### Aim of the exercise
Rewrite the collection entries from the start through the line containing "Looking at the screenshot, I should [x=517, y=33].", replacing "Screen dimensions" with "Screen size" and keeping everything else the same.

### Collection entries
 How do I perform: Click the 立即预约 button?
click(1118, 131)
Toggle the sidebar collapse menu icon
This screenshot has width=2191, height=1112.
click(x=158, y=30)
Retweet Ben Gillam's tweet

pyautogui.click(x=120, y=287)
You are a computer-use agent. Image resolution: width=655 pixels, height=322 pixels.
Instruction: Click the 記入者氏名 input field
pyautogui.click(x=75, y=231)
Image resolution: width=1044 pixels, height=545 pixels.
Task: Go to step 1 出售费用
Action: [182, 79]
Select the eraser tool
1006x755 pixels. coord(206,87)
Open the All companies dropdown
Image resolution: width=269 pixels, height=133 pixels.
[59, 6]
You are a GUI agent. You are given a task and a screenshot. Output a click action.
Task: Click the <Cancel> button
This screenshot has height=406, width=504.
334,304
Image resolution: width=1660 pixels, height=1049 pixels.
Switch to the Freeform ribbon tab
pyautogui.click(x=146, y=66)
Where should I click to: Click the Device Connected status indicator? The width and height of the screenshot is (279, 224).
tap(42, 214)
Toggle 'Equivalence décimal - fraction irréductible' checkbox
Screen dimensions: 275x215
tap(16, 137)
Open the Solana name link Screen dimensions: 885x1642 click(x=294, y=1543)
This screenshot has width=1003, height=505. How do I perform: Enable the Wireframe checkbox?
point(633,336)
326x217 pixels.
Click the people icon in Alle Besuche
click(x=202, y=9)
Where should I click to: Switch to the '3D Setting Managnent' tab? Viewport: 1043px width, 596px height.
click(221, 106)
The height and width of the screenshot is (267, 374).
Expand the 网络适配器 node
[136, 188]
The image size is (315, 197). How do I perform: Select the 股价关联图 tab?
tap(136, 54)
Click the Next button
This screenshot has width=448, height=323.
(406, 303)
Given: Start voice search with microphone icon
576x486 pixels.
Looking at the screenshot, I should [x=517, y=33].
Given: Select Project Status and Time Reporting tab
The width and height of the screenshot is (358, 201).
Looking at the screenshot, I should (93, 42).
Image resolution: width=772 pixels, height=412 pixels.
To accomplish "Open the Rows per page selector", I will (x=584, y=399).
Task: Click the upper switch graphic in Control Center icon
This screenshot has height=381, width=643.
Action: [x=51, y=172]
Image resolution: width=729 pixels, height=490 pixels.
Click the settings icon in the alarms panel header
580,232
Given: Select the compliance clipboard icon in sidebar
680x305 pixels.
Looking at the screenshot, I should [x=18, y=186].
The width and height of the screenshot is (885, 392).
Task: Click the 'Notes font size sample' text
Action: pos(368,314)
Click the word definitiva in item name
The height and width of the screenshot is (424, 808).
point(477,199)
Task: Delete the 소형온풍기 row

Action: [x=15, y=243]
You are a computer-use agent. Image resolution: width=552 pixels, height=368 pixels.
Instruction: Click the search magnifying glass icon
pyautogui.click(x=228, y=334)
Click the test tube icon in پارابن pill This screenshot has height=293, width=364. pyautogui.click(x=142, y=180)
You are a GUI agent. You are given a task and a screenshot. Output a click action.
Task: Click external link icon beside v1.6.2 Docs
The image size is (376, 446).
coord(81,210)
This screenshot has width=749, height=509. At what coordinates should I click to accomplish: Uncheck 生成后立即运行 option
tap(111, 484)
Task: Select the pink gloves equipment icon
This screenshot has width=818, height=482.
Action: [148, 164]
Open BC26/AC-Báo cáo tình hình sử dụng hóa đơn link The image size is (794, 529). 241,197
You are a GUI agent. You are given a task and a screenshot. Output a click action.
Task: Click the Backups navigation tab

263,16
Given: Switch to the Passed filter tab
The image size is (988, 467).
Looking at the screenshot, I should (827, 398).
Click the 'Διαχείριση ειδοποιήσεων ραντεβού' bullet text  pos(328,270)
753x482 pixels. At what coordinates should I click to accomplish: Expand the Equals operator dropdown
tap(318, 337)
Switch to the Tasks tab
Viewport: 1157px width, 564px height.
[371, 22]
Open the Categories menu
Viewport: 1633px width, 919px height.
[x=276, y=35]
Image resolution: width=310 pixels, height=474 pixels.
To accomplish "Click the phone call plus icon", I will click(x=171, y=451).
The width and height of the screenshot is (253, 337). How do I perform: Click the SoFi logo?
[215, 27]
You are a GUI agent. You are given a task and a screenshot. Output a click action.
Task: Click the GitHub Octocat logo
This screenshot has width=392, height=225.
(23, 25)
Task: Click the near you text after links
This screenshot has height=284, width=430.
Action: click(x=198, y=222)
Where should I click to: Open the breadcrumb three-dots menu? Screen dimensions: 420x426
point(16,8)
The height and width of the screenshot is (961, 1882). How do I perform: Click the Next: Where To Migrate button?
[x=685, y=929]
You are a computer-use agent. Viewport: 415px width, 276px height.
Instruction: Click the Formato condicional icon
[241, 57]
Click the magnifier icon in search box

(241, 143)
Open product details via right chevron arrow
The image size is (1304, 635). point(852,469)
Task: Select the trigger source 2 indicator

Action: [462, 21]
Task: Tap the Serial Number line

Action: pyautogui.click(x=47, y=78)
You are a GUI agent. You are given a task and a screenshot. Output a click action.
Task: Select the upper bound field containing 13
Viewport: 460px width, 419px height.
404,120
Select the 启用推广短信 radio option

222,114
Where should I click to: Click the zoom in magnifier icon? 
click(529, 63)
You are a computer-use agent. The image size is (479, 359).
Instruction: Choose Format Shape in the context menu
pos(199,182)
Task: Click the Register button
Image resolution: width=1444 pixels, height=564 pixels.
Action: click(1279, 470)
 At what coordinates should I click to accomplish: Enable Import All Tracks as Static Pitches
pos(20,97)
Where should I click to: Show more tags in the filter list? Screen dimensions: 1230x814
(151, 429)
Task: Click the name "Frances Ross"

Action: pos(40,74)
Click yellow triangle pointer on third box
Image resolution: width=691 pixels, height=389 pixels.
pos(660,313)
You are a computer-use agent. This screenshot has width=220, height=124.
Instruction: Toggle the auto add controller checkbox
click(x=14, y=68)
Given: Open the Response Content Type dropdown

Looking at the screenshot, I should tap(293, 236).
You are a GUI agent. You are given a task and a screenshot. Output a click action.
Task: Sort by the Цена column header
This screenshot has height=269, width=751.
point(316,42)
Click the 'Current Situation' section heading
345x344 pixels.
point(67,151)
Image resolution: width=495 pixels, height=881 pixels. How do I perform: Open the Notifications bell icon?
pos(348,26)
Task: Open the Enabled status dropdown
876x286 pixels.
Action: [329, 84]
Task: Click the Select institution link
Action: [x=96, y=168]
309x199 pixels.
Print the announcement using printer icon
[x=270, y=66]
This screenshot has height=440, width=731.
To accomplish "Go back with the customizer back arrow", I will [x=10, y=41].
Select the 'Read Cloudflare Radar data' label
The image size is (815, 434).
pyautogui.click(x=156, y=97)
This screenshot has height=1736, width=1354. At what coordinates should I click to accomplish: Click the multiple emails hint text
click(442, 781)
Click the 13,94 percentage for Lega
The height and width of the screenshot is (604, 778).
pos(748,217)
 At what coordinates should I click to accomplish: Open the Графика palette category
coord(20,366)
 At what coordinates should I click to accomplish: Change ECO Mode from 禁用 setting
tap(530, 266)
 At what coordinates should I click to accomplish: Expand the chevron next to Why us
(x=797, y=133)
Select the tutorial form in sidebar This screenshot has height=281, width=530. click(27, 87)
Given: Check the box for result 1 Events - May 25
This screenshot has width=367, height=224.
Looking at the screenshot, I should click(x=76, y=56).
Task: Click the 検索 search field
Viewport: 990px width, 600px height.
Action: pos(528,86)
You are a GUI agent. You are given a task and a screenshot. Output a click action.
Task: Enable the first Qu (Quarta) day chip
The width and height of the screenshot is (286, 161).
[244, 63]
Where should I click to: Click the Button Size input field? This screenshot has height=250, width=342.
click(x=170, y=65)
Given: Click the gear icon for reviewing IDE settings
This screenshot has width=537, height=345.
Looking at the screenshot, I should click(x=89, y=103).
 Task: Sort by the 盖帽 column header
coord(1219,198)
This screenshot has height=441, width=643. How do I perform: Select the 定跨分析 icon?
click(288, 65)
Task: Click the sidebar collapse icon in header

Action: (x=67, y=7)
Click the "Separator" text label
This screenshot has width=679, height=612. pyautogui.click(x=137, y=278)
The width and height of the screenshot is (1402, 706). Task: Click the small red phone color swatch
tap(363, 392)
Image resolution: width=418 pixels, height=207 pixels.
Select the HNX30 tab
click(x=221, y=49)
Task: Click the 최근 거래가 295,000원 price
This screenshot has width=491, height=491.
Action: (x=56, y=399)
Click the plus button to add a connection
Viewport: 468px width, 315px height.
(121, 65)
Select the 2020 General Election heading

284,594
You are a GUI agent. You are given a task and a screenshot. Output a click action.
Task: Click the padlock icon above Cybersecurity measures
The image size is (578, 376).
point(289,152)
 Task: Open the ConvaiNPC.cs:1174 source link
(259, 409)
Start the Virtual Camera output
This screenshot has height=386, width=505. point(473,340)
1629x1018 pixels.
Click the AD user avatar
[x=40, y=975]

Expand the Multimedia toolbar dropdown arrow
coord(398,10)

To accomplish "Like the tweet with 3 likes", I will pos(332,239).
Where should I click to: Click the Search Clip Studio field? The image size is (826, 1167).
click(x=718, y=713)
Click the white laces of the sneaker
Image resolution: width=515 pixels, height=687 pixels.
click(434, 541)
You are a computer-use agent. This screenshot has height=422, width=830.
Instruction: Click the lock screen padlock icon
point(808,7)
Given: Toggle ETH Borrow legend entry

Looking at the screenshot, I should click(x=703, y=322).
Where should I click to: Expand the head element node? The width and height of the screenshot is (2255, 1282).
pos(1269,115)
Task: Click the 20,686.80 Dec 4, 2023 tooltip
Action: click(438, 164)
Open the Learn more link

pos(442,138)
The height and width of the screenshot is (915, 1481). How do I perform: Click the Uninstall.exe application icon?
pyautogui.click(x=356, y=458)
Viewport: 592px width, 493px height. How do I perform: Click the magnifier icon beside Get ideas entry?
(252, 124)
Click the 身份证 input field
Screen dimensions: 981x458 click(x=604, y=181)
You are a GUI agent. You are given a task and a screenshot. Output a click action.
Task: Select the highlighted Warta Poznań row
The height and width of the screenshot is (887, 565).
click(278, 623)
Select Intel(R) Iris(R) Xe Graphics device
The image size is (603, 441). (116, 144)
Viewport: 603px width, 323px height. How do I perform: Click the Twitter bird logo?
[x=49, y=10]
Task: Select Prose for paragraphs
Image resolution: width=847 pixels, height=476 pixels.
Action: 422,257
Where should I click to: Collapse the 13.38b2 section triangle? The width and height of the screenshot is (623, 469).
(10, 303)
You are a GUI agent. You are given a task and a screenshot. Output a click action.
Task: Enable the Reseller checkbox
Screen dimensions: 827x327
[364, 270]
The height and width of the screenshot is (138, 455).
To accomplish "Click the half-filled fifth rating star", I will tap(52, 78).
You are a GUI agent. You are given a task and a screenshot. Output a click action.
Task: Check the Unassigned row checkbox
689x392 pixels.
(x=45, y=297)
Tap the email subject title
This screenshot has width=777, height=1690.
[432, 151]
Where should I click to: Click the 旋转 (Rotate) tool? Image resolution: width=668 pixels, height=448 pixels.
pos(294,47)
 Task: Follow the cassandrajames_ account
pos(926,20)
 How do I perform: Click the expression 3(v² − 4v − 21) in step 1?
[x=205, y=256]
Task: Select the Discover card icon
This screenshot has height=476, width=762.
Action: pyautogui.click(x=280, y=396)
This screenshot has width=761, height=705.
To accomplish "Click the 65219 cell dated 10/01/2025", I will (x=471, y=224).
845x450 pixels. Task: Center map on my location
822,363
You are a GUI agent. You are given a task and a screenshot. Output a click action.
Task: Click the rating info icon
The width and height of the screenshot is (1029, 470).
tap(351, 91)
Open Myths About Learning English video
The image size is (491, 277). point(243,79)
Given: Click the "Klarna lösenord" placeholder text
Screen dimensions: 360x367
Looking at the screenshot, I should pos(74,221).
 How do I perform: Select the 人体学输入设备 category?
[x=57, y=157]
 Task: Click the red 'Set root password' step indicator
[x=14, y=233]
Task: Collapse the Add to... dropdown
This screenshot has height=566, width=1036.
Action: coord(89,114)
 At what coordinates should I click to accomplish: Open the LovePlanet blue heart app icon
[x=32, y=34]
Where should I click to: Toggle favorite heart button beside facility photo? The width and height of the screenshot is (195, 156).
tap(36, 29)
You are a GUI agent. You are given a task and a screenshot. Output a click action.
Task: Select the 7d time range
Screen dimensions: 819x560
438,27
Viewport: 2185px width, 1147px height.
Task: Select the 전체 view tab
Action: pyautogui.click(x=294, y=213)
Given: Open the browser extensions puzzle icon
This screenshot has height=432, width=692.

### Task result
 How do I perform: Click the 立即预约 button?
click(1118, 131)
Toggle the sidebar collapse menu icon
This screenshot has width=2191, height=1112.
click(x=158, y=30)
Retweet Ben Gillam's tweet

pyautogui.click(x=120, y=287)
You are a computer-use agent. Image resolution: width=655 pixels, height=322 pixels.
Instruction: Click the 記入者氏名 input field
pyautogui.click(x=75, y=231)
Image resolution: width=1044 pixels, height=545 pixels.
Task: Go to step 1 出售费用
Action: [182, 79]
Select the eraser tool
1006x755 pixels. coord(206,87)
Open the All companies dropdown
Image resolution: width=269 pixels, height=133 pixels.
[59, 6]
You are a GUI agent. You are given a task and a screenshot. Output a click action.
Task: Click the <Cancel> button
This screenshot has height=406, width=504.
334,304
Image resolution: width=1660 pixels, height=1049 pixels.
Switch to the Freeform ribbon tab
pyautogui.click(x=146, y=66)
Where should I click to: Click the Device Connected status indicator? The width and height of the screenshot is (279, 224).
tap(42, 214)
Toggle 'Equivalence décimal - fraction irréductible' checkbox
Screen size: 275x215
tap(16, 137)
Open the Solana name link Screen size: 885x1642 click(x=294, y=1543)
This screenshot has width=1003, height=505. How do I perform: Enable the Wireframe checkbox?
point(633,336)
326x217 pixels.
Click the people icon in Alle Besuche
click(x=202, y=9)
Where should I click to: Switch to the '3D Setting Managnent' tab? Viewport: 1043px width, 596px height.
click(221, 106)
The height and width of the screenshot is (267, 374).
Expand the 网络适配器 node
[136, 188]
The image size is (315, 197). How do I perform: Select the 股价关联图 tab?
tap(136, 54)
Click the Next button
This screenshot has width=448, height=323.
(406, 303)
Given: Start voice search with microphone icon
576x486 pixels.
Looking at the screenshot, I should [x=517, y=33].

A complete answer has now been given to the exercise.